(Word and item position data)
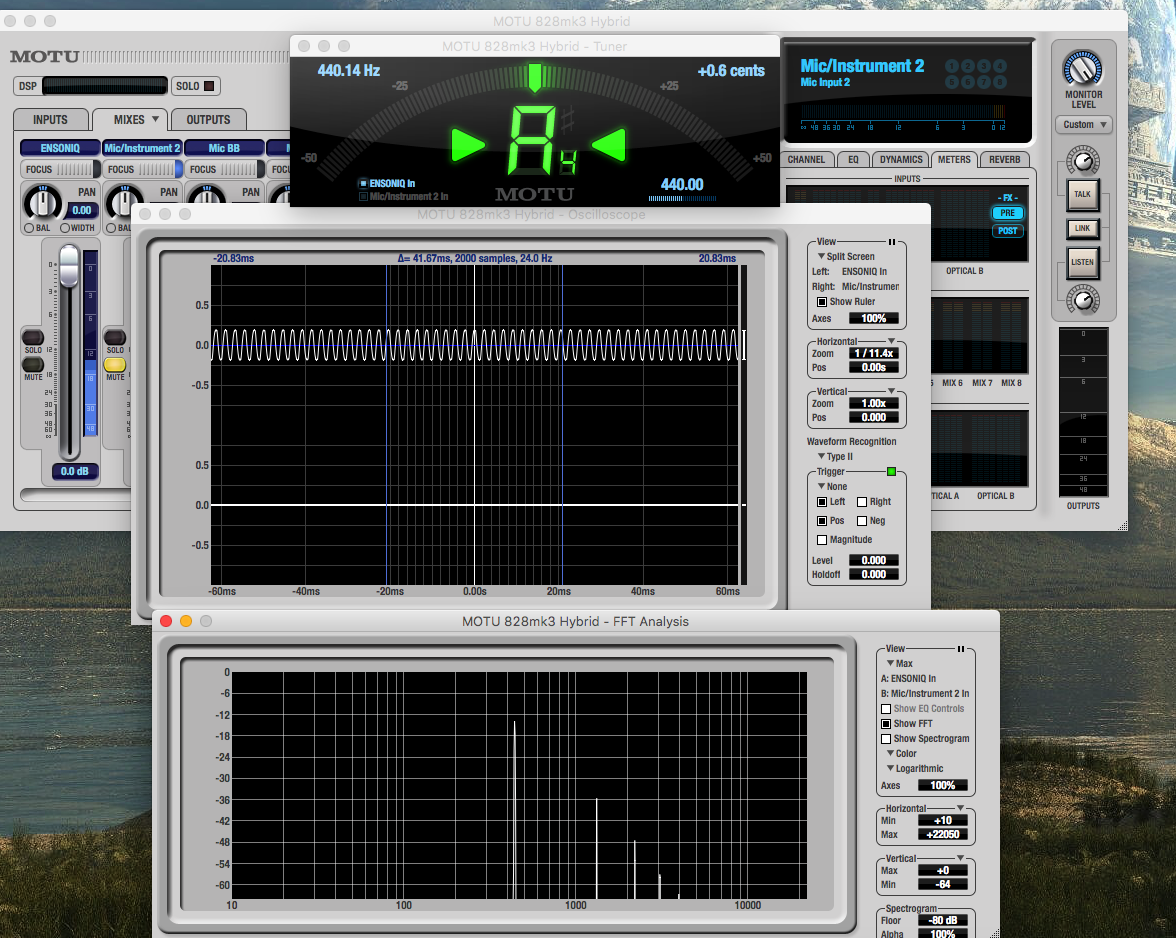This screenshot has width=1176, height=938.
Task: Uncheck Show Ruler in Oscilloscope
Action: click(x=822, y=302)
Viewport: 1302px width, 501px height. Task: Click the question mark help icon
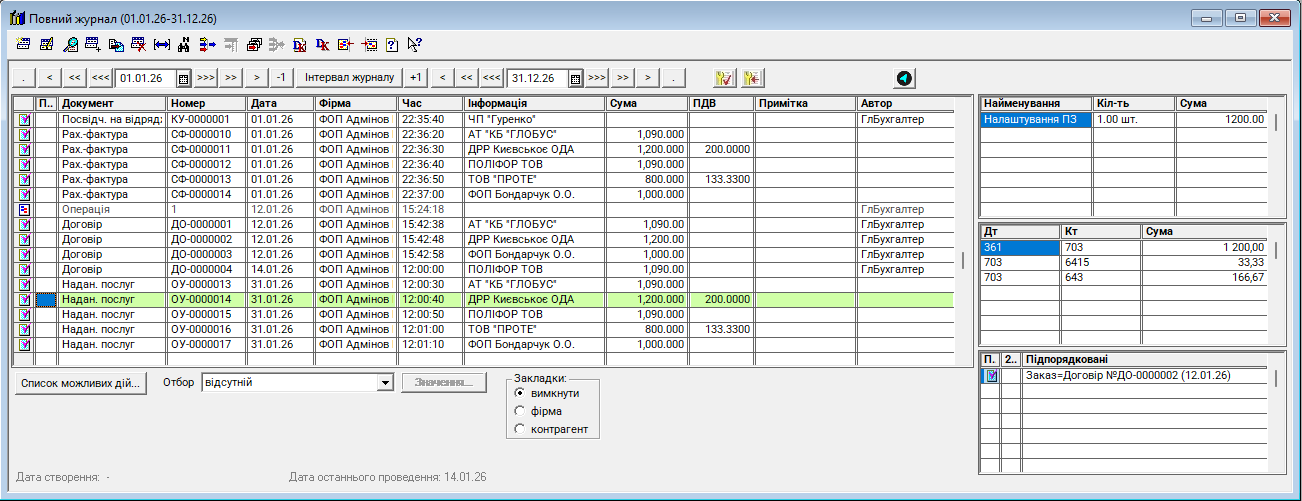tap(392, 44)
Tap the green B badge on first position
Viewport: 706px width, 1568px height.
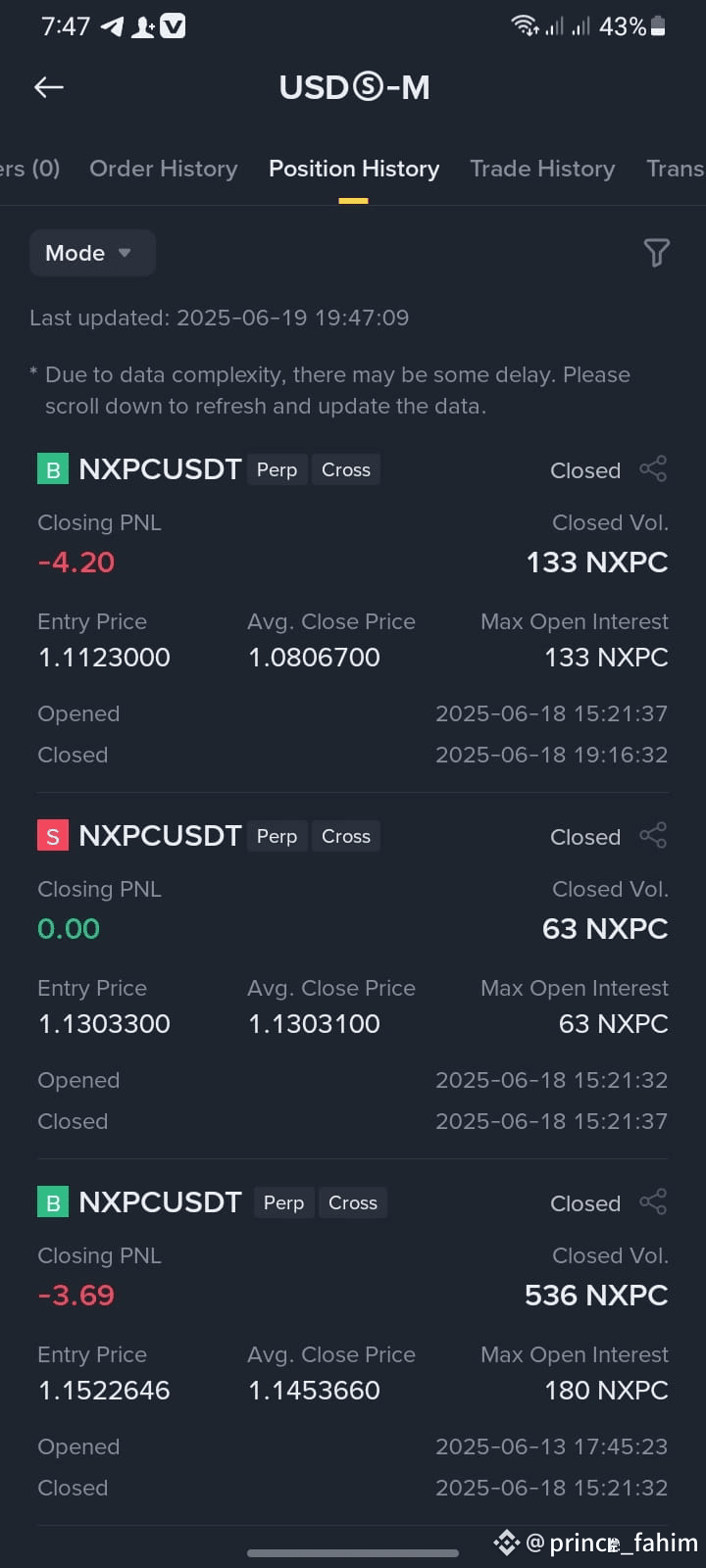pyautogui.click(x=53, y=469)
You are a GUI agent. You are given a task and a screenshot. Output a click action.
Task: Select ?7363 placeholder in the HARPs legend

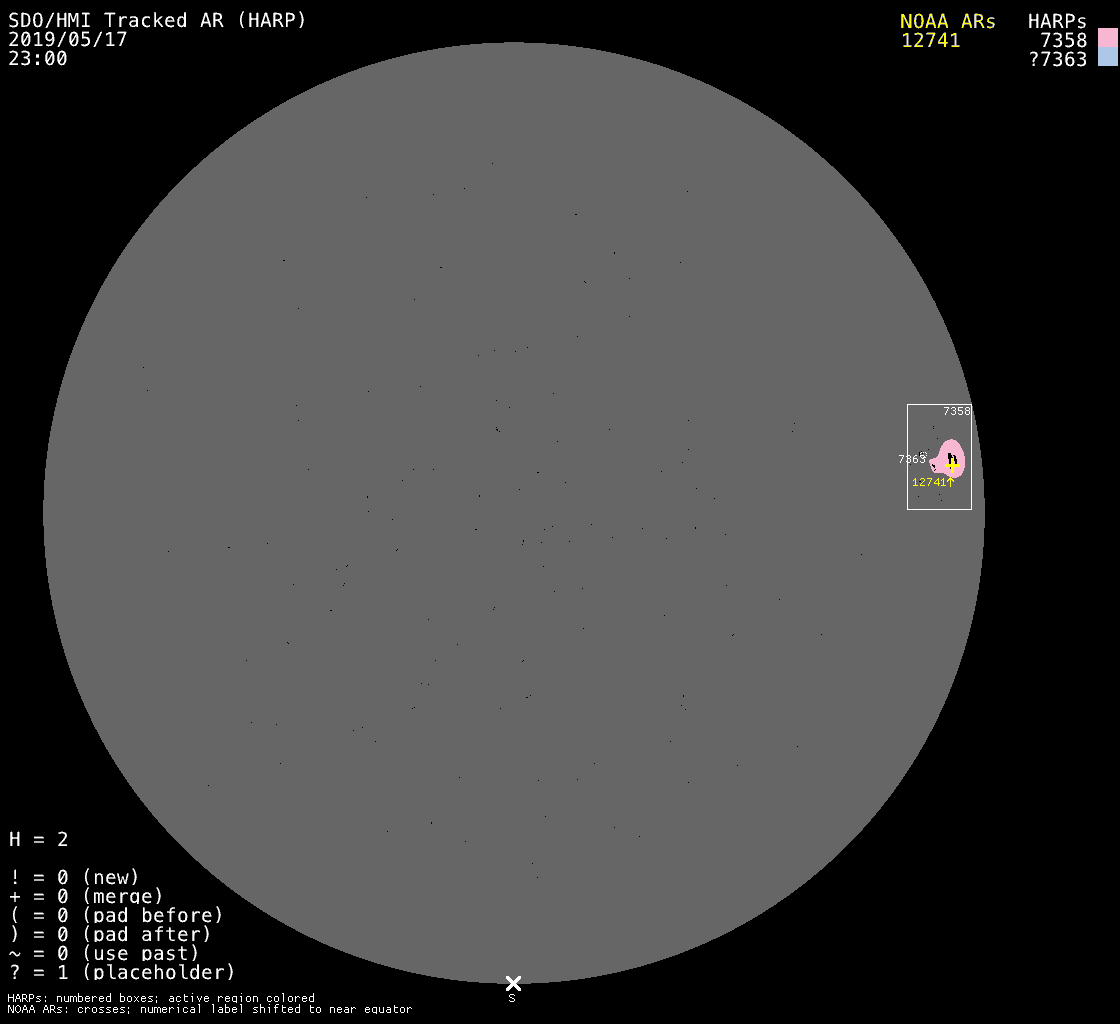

(GIVEN TASK): Rewrite the listing above as a numbered list, one entry per line and with blank lines dropped, leaving the pictures out of your answer.

(WRITTEN ANSWER):
1. This screenshot has width=1176, height=938.
2. Task: Uncheck Show Ruler in Oscilloscope
3. Action: click(x=822, y=302)
4. Viewport: 1302px width, 501px height. Task: Click the question mark help icon
5. tap(392, 44)
6. Tap the green B badge on first position
7. Viewport: 706px width, 1568px height.
8. pyautogui.click(x=53, y=469)
9. You are a GUI agent. You are given a task and a screenshot. Output a click action.
10. Task: Select ?7363 placeholder in the HARPs legend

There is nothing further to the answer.